One thing is for sure – landlords contemplating this shift need to either have the stomach for operating risk, a high capital commitment, or both. There are significant risks to subletting that space to a traditional flex operator or self-managing the flex offering. In the traditional sublease-to-operator model, there’s little to no control of the space and a significant risk of default by the operator while the self-perform model has a higher output of capital and saddles the landlord with 100% of the risk.

In some cases, landlords like Tishman Speyer, Boston Properties, Irvine Company, British Land, NSI, Landsec and CapitaLand are stepping in to run the spaces under their own brands. More commonly, however, landlords are turning to management agreements with flexible space operators that allow flex office operators and landlords to share revenue. This arrangement offers a higher potential in both occupancy and income during a market downturn.

The new management agreement

New style management agreements are focused on aligning incentives for landlords and operators, and this approach is emerging as the most popular way to offer flexible space to the market. Under these arrangements, the flex operator provides limited or no upfront capital but agrees to share the majority of operating income with the landlord up to a target performance threshold, after which the operator is rewarded with more favorable splits. When constructed fairly and effectively, these arrangements can be mutually beneficial.
----------
*What you need to do*
- 1) In the excerpt on landlords and flexible office space, how much upfront capital does the flex operator provide under the new management agreements?
- 2) Extend the excerpt on landlords and flexible office space from its last sentence.
The lines after the excerpt come from a separate source.

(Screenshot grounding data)
----------
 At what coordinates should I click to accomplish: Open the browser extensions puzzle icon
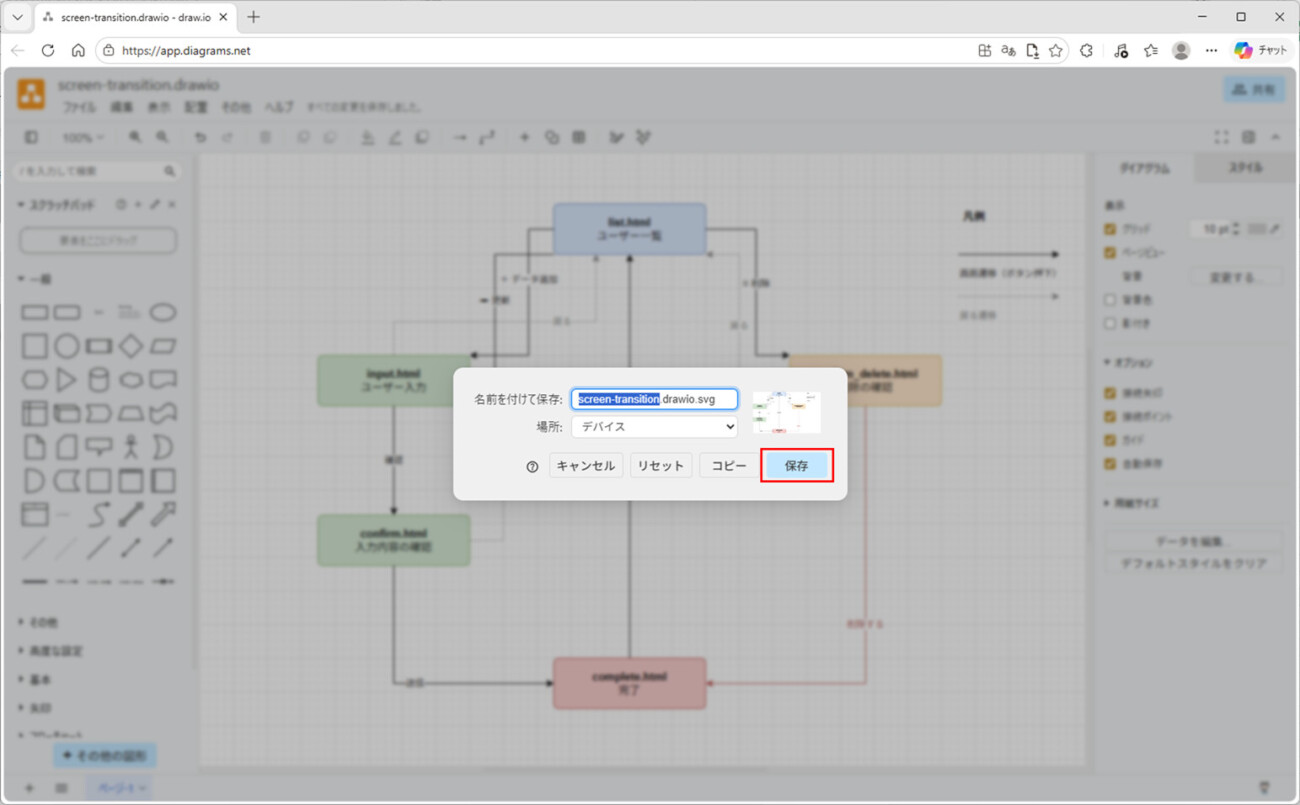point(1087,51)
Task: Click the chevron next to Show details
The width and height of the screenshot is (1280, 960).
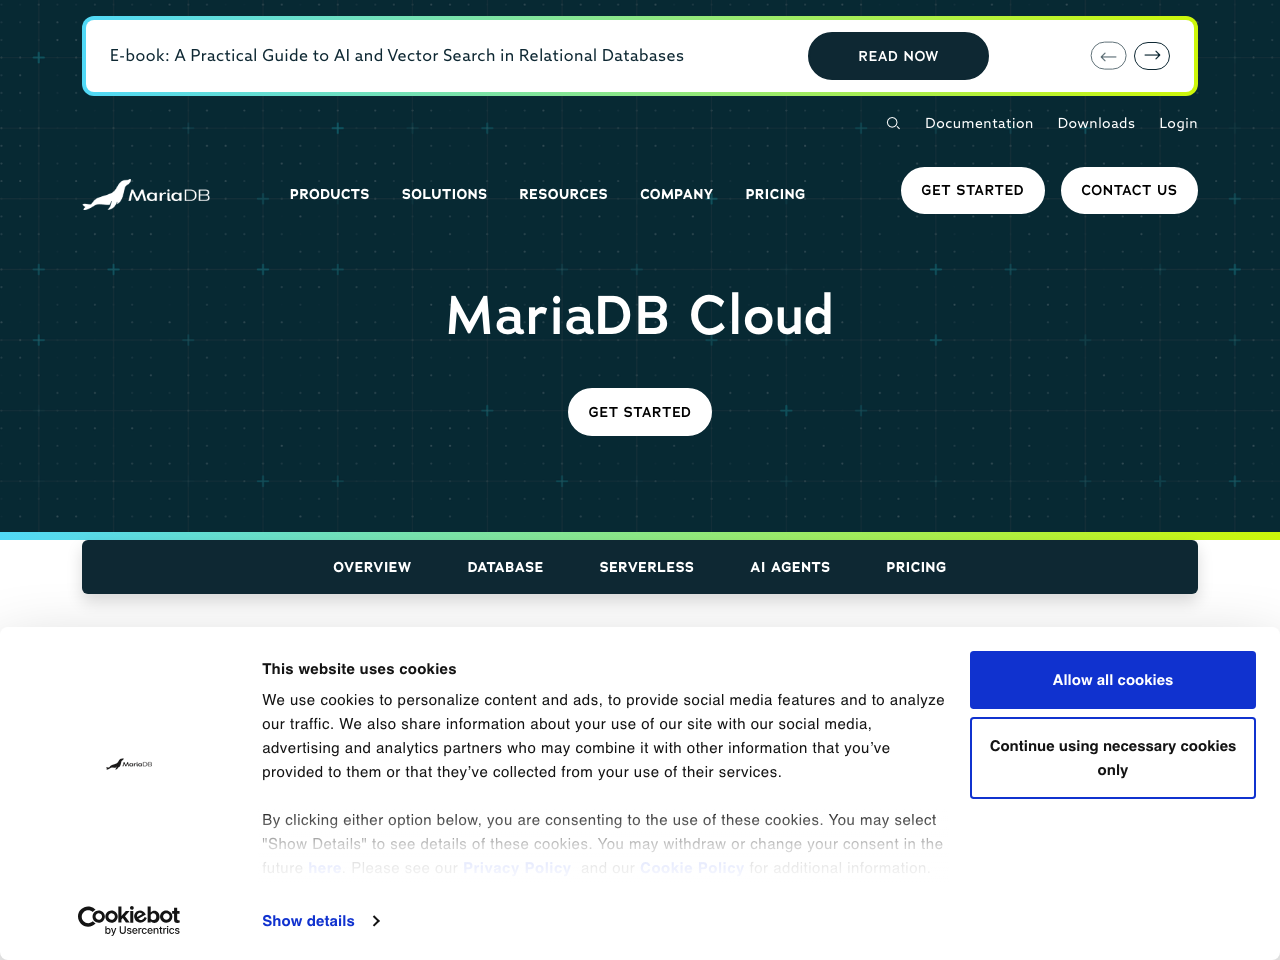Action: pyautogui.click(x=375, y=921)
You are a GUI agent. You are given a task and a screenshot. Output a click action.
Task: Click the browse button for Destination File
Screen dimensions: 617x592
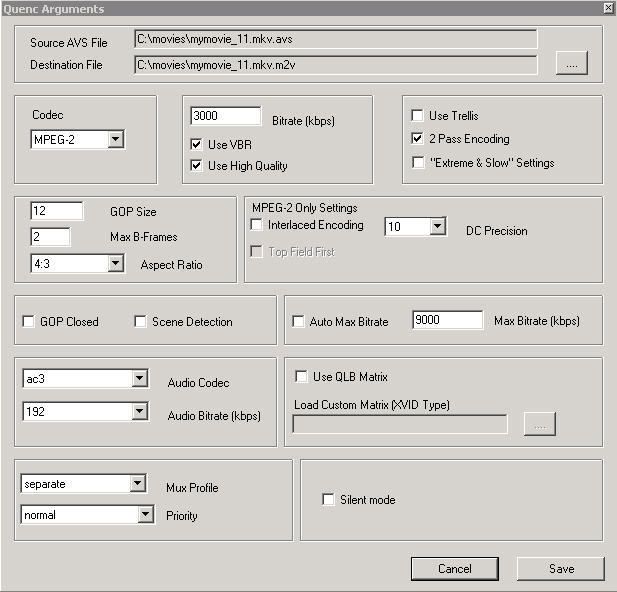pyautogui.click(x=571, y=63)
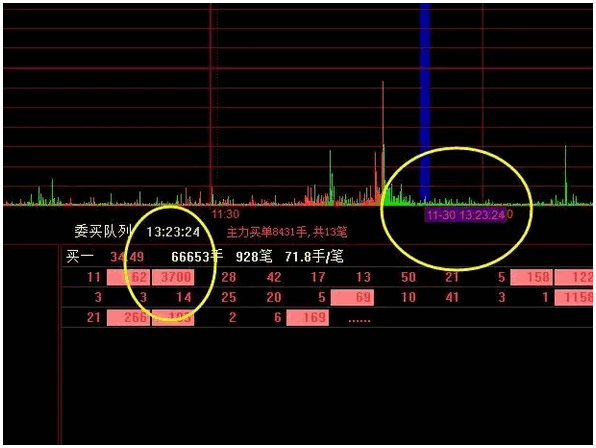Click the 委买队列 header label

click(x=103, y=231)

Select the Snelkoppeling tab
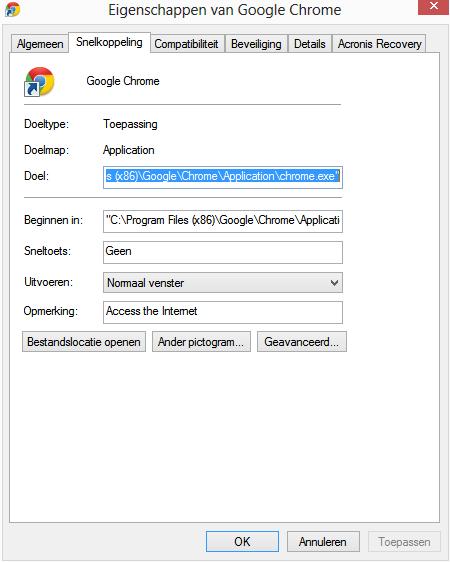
----------
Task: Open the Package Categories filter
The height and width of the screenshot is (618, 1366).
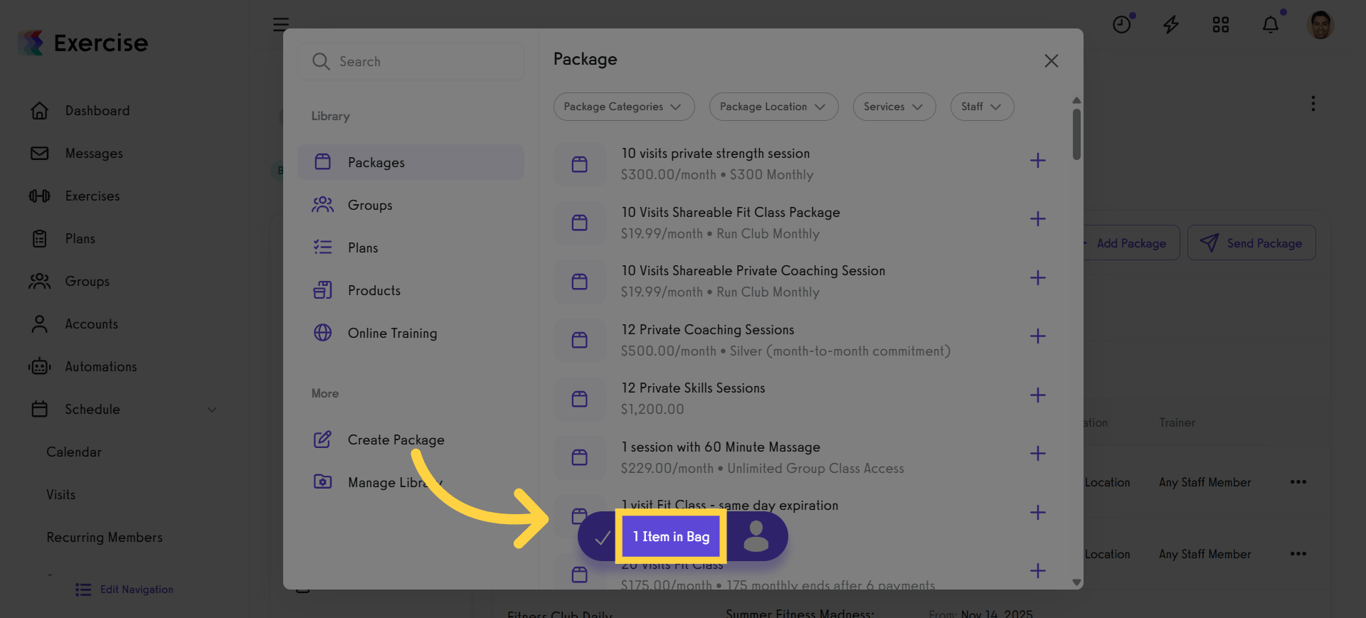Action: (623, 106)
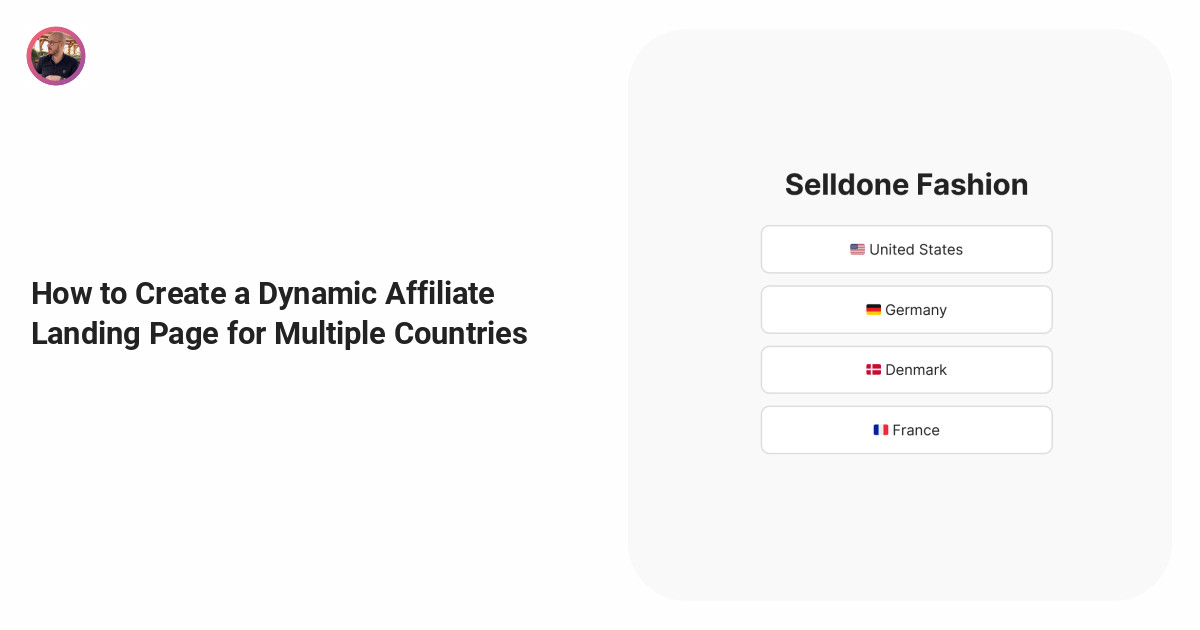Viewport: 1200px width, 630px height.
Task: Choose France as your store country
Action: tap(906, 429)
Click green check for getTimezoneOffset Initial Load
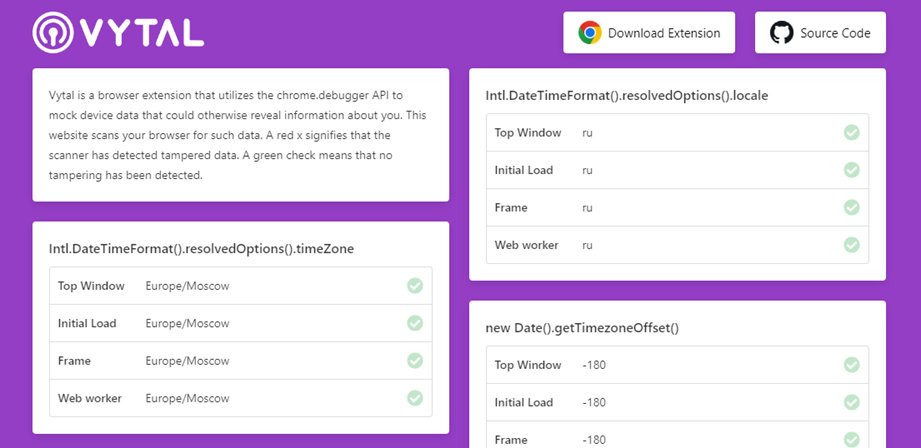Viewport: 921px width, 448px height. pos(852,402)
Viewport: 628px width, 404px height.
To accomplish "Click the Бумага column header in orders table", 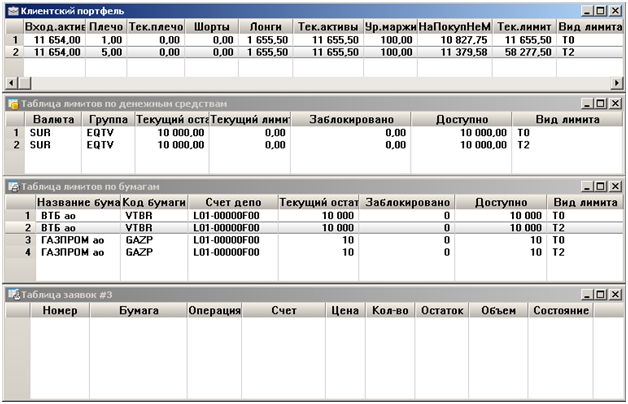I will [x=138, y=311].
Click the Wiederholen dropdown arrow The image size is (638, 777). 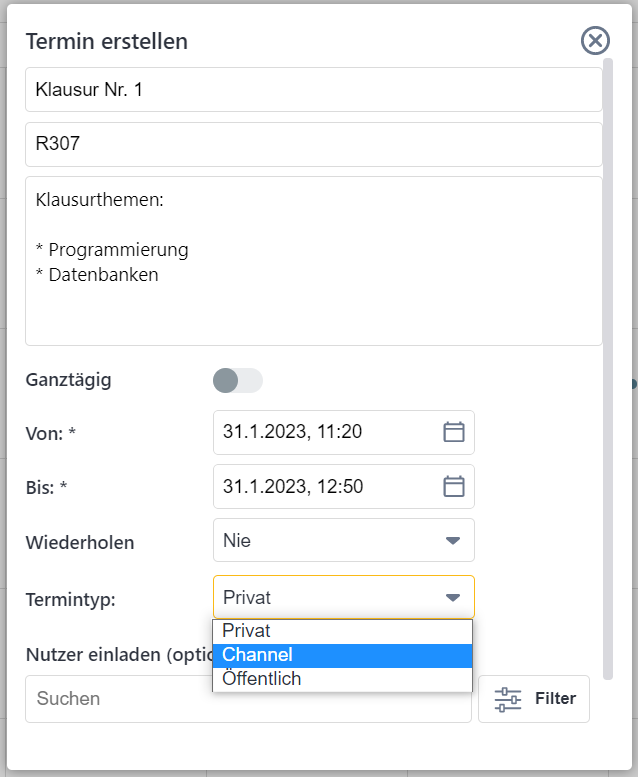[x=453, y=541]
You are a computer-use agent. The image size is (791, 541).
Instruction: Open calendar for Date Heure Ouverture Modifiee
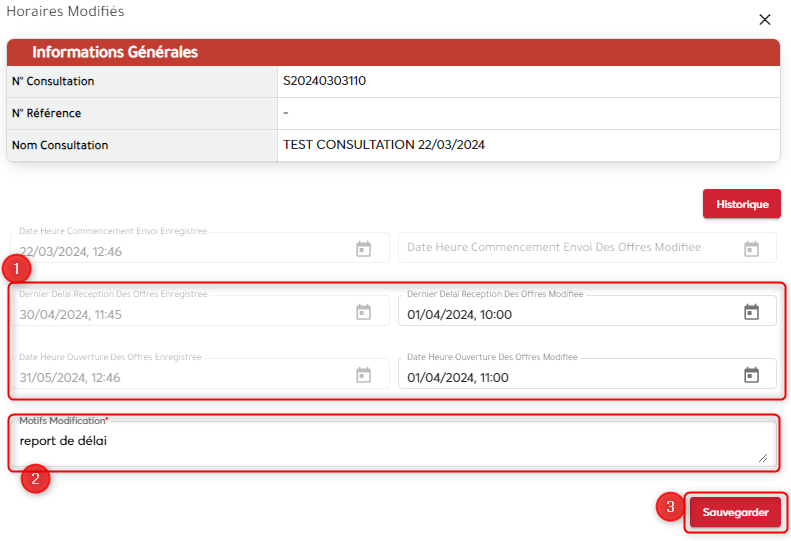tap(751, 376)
----------
*Answers for each item*
- 1) Limited or no upfront capital.

- 2)
Adding flex to an asset strategy allows a landlord to create environments that adapt and morph to changing occupier needs, no matter what stage of the business lifecycle they’re in. Get it right, and landlords generate income from a much wider demand stream, often tapping into dynamic new tenant clusters. With all the discussion around risk, the greatest risk resides not in the reputation of a flex operator, but in the building’s location. Flex landlords with best-in-class locations, with plenty of amenities, are the ones who will successfully incorporate flexible space offerings.